As I watched in horror the situation as it unfolded on national television, I was sick to my stomach at this disgraceful event. Chikesia Clemons was being dragged to the floor of a Waffle House restaurant in Saraland, Alabama near Mobile in late April. The T.V. commentator suggested the conflict was about eating utensils, but it was clear to me and to other women who looked that there was more to this story. My eyes saw a sexual and a physical assault by Saraland Police officers. As she was dragged to the floor tossed and turned like a dust-mop, the officers were trying to handcuff her. She was trying to cover her chest, which had been exposed when one of the officers snatched her up from the booth where she was sitting. Her clothes were ripped away and there she was, on the floor, with these three men moving her in this direction and then the other. The “touches” and “brushes” on and near her bare chest as she tried to cover herself were recognizable. She was not afforded one ounce of dignity no matter what kind of language she and her friend who was also seated may have used.
The Waffle House and any other public place has taken the country to a new place of disrespect. Police can be summoned to disputes over eating utensils and have the right apparently to “fondle” patrons at will. This young woman is 25 years old and has been subjected to a brand of local Southern terrorism designed to send a familiar message to those who work for social justice. They are telling us all that there is a price to pay for speaking up on behalf of others. I don’t know if anyone else at that restaurant tried to stop this assault by at least making a comment, but we are all grateful to the two other women who had the courage to tape this horrible event with their cell phones.

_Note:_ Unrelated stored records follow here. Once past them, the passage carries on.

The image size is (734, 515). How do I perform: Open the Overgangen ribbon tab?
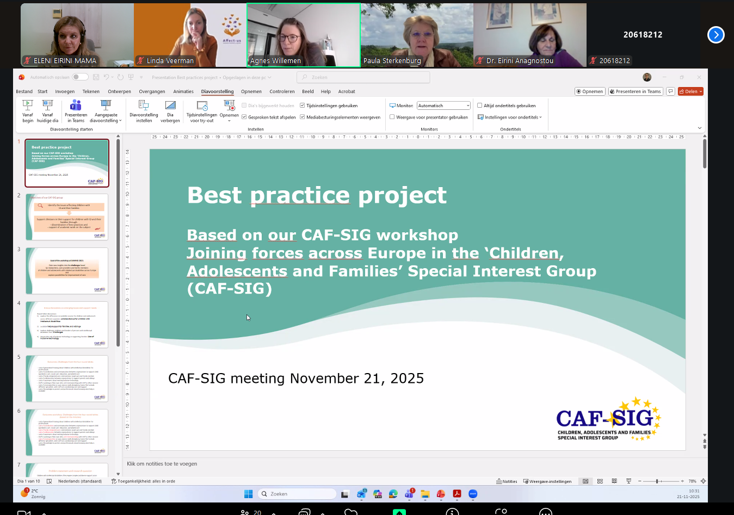(152, 91)
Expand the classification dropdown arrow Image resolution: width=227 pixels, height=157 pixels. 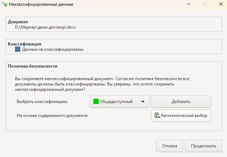[x=143, y=102]
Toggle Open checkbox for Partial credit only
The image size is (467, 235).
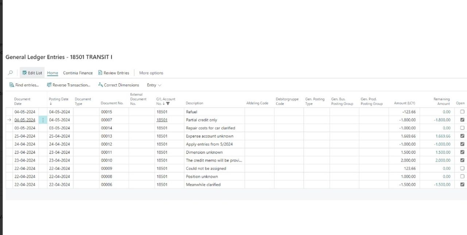(x=462, y=120)
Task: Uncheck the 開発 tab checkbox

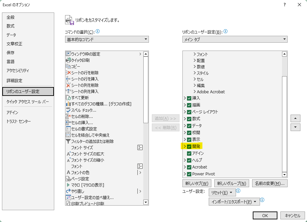Action: tap(189, 146)
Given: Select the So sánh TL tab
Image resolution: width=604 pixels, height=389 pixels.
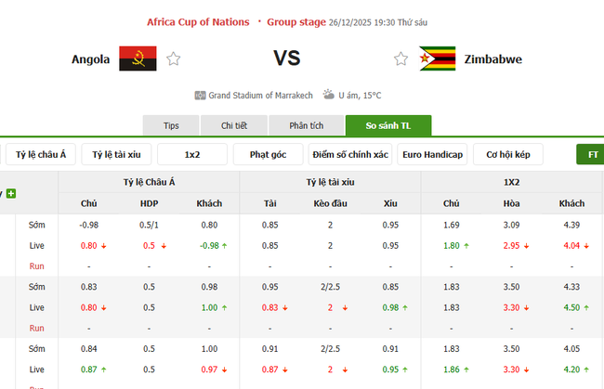Looking at the screenshot, I should coord(387,125).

These police officers are not reflective of what good policing looks like. Decent, law-loving police personnel would not have resorted to brute tactics that included exposing her bare chest after first wrestling her to the floor, then threatening to break her arm if she kept refusing to be handcuffed behind her back. I watched it. Women everywhere watched it. What a shameful, immoral, and frightening display of disrespect that should have that police department too ashamed to let this sad event go by without an appropriate response and some modicum of accountability.